● Task to complete: Edit all of the records below, changing each "Image resolution" to "Screen size" and leaving everything else as it is.

─── Entries ───

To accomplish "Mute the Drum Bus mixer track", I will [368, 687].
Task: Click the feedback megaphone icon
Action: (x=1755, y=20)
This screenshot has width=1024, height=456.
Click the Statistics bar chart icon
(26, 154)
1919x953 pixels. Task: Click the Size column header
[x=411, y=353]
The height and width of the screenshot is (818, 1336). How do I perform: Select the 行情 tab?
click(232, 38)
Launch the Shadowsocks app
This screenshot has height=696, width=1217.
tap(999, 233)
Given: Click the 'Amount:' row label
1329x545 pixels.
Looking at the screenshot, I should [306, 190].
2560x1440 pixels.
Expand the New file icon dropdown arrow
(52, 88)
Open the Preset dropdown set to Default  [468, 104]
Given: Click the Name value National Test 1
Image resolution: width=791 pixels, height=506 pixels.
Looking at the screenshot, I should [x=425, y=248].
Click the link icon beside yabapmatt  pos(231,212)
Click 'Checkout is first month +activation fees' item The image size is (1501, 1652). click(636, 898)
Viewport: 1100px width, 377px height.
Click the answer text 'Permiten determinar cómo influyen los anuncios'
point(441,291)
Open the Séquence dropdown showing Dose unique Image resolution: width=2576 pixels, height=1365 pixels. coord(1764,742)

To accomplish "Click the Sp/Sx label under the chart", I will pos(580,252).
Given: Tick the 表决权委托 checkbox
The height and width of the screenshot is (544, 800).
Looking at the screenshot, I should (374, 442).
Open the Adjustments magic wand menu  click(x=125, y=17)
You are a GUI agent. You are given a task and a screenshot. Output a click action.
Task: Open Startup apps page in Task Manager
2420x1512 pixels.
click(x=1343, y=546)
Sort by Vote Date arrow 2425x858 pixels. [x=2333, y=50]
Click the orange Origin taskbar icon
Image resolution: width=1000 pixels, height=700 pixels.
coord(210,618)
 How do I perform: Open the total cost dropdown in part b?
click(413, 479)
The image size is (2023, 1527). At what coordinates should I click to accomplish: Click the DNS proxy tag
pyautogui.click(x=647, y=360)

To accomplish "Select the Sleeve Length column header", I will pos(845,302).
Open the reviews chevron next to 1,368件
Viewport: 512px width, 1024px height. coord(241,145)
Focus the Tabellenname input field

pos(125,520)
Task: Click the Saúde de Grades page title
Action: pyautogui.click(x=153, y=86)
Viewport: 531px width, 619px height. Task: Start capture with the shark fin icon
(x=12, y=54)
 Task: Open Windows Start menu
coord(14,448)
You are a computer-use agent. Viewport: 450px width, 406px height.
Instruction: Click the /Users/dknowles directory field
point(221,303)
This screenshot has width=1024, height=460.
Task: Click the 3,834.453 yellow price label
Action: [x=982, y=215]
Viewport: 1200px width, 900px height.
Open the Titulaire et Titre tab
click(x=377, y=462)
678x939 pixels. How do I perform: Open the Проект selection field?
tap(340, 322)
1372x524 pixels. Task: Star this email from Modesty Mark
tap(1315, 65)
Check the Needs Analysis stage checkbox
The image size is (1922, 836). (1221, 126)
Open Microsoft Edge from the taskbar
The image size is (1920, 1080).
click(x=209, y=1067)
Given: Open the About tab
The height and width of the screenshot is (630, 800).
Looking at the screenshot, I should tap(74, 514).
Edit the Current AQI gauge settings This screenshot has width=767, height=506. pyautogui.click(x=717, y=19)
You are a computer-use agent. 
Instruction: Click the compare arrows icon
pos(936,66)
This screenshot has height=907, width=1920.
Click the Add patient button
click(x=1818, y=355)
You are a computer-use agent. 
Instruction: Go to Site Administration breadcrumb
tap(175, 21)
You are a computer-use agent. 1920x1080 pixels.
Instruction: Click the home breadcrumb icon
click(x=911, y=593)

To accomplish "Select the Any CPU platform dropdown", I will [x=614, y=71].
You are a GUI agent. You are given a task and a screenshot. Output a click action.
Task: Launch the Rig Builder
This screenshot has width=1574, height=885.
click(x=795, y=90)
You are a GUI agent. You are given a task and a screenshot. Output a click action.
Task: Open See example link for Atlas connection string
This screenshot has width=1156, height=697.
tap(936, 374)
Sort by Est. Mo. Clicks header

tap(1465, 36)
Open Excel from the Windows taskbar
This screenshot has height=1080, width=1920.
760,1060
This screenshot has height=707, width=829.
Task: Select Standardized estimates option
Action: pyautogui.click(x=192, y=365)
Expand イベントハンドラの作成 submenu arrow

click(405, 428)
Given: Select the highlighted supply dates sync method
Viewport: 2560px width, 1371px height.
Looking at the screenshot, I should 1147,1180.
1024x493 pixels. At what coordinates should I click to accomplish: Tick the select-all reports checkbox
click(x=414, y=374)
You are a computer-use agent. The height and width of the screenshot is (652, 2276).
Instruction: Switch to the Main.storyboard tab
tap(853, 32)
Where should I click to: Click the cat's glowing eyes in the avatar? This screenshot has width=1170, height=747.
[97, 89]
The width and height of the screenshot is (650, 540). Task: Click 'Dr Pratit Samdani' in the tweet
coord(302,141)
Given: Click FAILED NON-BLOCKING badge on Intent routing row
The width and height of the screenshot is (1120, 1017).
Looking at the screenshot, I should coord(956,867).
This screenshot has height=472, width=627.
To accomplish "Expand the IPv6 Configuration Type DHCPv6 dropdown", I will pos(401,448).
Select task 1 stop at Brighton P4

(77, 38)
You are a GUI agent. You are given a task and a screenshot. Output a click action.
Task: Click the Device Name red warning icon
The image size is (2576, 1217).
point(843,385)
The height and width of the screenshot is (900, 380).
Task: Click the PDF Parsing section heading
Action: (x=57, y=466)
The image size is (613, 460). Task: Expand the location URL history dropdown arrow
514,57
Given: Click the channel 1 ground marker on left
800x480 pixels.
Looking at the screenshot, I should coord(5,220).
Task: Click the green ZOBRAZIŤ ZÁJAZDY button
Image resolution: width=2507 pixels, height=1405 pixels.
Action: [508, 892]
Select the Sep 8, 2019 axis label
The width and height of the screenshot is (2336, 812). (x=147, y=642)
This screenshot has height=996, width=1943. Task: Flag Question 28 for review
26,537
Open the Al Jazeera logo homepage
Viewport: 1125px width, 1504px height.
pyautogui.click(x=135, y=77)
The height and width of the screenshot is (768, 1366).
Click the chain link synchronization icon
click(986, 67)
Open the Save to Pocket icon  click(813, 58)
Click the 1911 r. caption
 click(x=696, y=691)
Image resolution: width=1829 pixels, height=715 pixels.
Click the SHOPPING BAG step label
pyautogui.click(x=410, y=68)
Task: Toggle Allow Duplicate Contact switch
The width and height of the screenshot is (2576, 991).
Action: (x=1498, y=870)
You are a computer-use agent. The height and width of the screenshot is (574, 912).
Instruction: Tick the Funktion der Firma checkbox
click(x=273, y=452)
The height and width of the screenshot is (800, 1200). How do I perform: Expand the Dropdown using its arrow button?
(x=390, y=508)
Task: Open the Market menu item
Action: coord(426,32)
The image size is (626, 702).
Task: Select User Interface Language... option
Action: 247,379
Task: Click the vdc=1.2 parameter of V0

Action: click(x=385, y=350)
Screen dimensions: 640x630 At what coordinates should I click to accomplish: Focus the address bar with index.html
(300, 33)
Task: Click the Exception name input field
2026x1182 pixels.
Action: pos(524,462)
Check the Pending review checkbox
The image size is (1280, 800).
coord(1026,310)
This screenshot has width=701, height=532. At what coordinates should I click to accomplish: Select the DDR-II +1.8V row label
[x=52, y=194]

───

● Answer in full:
To accomplish "Mute the Drum Bus mixer track", I will [368, 687].
Task: Click the feedback megaphone icon
Action: (x=1755, y=20)
This screenshot has width=1024, height=456.
Click the Statistics bar chart icon
(26, 154)
1919x953 pixels. Task: Click the Size column header
[x=411, y=353]
The height and width of the screenshot is (818, 1336). How do I perform: Select the 行情 tab?
click(232, 38)
Launch the Shadowsocks app
This screenshot has height=696, width=1217.
tap(999, 233)
Given: Click the 'Amount:' row label
1329x545 pixels.
Looking at the screenshot, I should [306, 190].
2560x1440 pixels.
Expand the New file icon dropdown arrow
(52, 88)
Open the Preset dropdown set to Default  [468, 104]
Given: Click the Name value National Test 1
Screen size: width=791 pixels, height=506 pixels.
Looking at the screenshot, I should [x=425, y=248].
Click the link icon beside yabapmatt  pos(231,212)
Click 'Checkout is first month +activation fees' item The image size is (1501, 1652). click(636, 898)
Viewport: 1100px width, 377px height.
Click the answer text 'Permiten determinar cómo influyen los anuncios'
point(441,291)
Open the Séquence dropdown showing Dose unique Screen size: width=2576 pixels, height=1365 pixels. coord(1764,742)

To accomplish "Click the Sp/Sx label under the chart", I will pos(580,252).
Given: Tick the 表决权委托 checkbox
The height and width of the screenshot is (544, 800).
Looking at the screenshot, I should (374, 442).
Open the Adjustments magic wand menu  click(x=125, y=17)
You are a GUI agent. You are given a task and a screenshot. Output a click action.
Task: Open Startup apps page in Task Manager
2420x1512 pixels.
click(x=1343, y=546)
Sort by Vote Date arrow 2425x858 pixels. [x=2333, y=50]
Click the orange Origin taskbar icon
Screen size: width=1000 pixels, height=700 pixels.
coord(210,618)
 How do I perform: Open the total cost dropdown in part b?
click(413, 479)
The image size is (2023, 1527). At what coordinates should I click to accomplish: Click the DNS proxy tag
pyautogui.click(x=647, y=360)

To accomplish "Select the Sleeve Length column header", I will pos(845,302).
Open the reviews chevron next to 1,368件
Viewport: 512px width, 1024px height. coord(241,145)
Focus the Tabellenname input field

pos(125,520)
Task: Click the Saúde de Grades page title
Action: pyautogui.click(x=153, y=86)
Viewport: 531px width, 619px height. Task: Start capture with the shark fin icon
(x=12, y=54)
 Task: Open Windows Start menu
coord(14,448)
You are a computer-use agent. Viewport: 450px width, 406px height.
Instruction: Click the /Users/dknowles directory field
point(221,303)
This screenshot has width=1024, height=460.
Task: Click the 3,834.453 yellow price label
Action: [x=982, y=215]
Viewport: 1200px width, 900px height.
Open the Titulaire et Titre tab
click(x=377, y=462)
678x939 pixels. How do I perform: Open the Проект selection field?
tap(340, 322)
1372x524 pixels. Task: Star this email from Modesty Mark
tap(1315, 65)
Check the Needs Analysis stage checkbox
The image size is (1922, 836). (1221, 126)
Open Microsoft Edge from the taskbar
The image size is (1920, 1080).
click(x=209, y=1067)
Given: Open the About tab
The height and width of the screenshot is (630, 800).
Looking at the screenshot, I should tap(74, 514).
Edit the Current AQI gauge settings This screenshot has width=767, height=506. pyautogui.click(x=717, y=19)
You are a computer-use agent. 
Instruction: Click the compare arrows icon
pos(936,66)
This screenshot has height=907, width=1920.
Click the Add patient button
click(x=1818, y=355)
You are a computer-use agent. 
Instruction: Go to Site Administration breadcrumb
tap(175, 21)
You are a computer-use agent. 1920x1080 pixels.
Instruction: Click the home breadcrumb icon
click(x=911, y=593)

To accomplish "Select the Any CPU platform dropdown", I will [x=614, y=71].
You are a GUI agent. You are given a task and a screenshot. Output a click action.
Task: Launch the Rig Builder
This screenshot has width=1574, height=885.
click(x=795, y=90)
You are a GUI agent. You are given a task and a screenshot. Output a click action.
Task: Open See example link for Atlas connection string
This screenshot has width=1156, height=697.
tap(936, 374)
Sort by Est. Mo. Clicks header

tap(1465, 36)
Open Excel from the Windows taskbar
This screenshot has height=1080, width=1920.
760,1060
This screenshot has height=707, width=829.
Task: Select Standardized estimates option
Action: pyautogui.click(x=192, y=365)
Expand イベントハンドラの作成 submenu arrow

click(405, 428)
Given: Select the highlighted supply dates sync method
Viewport: 2560px width, 1371px height.
Looking at the screenshot, I should 1147,1180.
1024x493 pixels. At what coordinates should I click to accomplish: Tick the select-all reports checkbox
click(x=414, y=374)
You are a computer-use agent. The height and width of the screenshot is (652, 2276).
Instruction: Switch to the Main.storyboard tab
tap(853, 32)
Where should I click to: Click the cat's glowing eyes in the avatar? This screenshot has width=1170, height=747.
[97, 89]
The width and height of the screenshot is (650, 540). Task: Click 'Dr Pratit Samdani' in the tweet
coord(302,141)
Given: Click FAILED NON-BLOCKING badge on Intent routing row
The width and height of the screenshot is (1120, 1017).
Looking at the screenshot, I should coord(956,867).
This screenshot has height=472, width=627.
To accomplish "Expand the IPv6 Configuration Type DHCPv6 dropdown", I will pos(401,448).
Select task 1 stop at Brighton P4

(77, 38)
You are a GUI agent. You are given a task and a screenshot. Output a click action.
Task: Click the Device Name red warning icon
The image size is (2576, 1217).
point(843,385)
The height and width of the screenshot is (900, 380).
Task: Click the PDF Parsing section heading
Action: (x=57, y=466)
The image size is (613, 460). Task: Expand the location URL history dropdown arrow
514,57
Given: Click the channel 1 ground marker on left
800x480 pixels.
Looking at the screenshot, I should coord(5,220).
Task: Click the green ZOBRAZIŤ ZÁJAZDY button
Screen size: width=2507 pixels, height=1405 pixels.
Action: [508, 892]
Select the Sep 8, 2019 axis label
The width and height of the screenshot is (2336, 812). (x=147, y=642)
This screenshot has height=996, width=1943. Task: Flag Question 28 for review
26,537
Open the Al Jazeera logo homepage
Viewport: 1125px width, 1504px height.
pyautogui.click(x=135, y=77)
The height and width of the screenshot is (768, 1366).
Click the chain link synchronization icon
click(986, 67)
Open the Save to Pocket icon  click(813, 58)
Click the 1911 r. caption
 click(x=696, y=691)
Screen size: width=1829 pixels, height=715 pixels.
Click the SHOPPING BAG step label
pyautogui.click(x=410, y=68)
Task: Toggle Allow Duplicate Contact switch
The width and height of the screenshot is (2576, 991).
Action: (x=1498, y=870)
You are a computer-use agent. The height and width of the screenshot is (574, 912).
Instruction: Tick the Funktion der Firma checkbox
click(x=273, y=452)
The height and width of the screenshot is (800, 1200). How do I perform: Expand the Dropdown using its arrow button?
(x=390, y=508)
Task: Open the Market menu item
Action: coord(426,32)
The image size is (626, 702).
Task: Select User Interface Language... option
Action: 247,379
Task: Click the vdc=1.2 parameter of V0

Action: click(x=385, y=350)
Screen dimensions: 640x630 At what coordinates should I click to accomplish: Focus the address bar with index.html
(300, 33)
Task: Click the Exception name input field
2026x1182 pixels.
Action: pos(524,462)
Check the Pending review checkbox
The image size is (1280, 800).
coord(1026,310)
This screenshot has width=701, height=532. At what coordinates should I click to accomplish: Select the DDR-II +1.8V row label
[x=52, y=194]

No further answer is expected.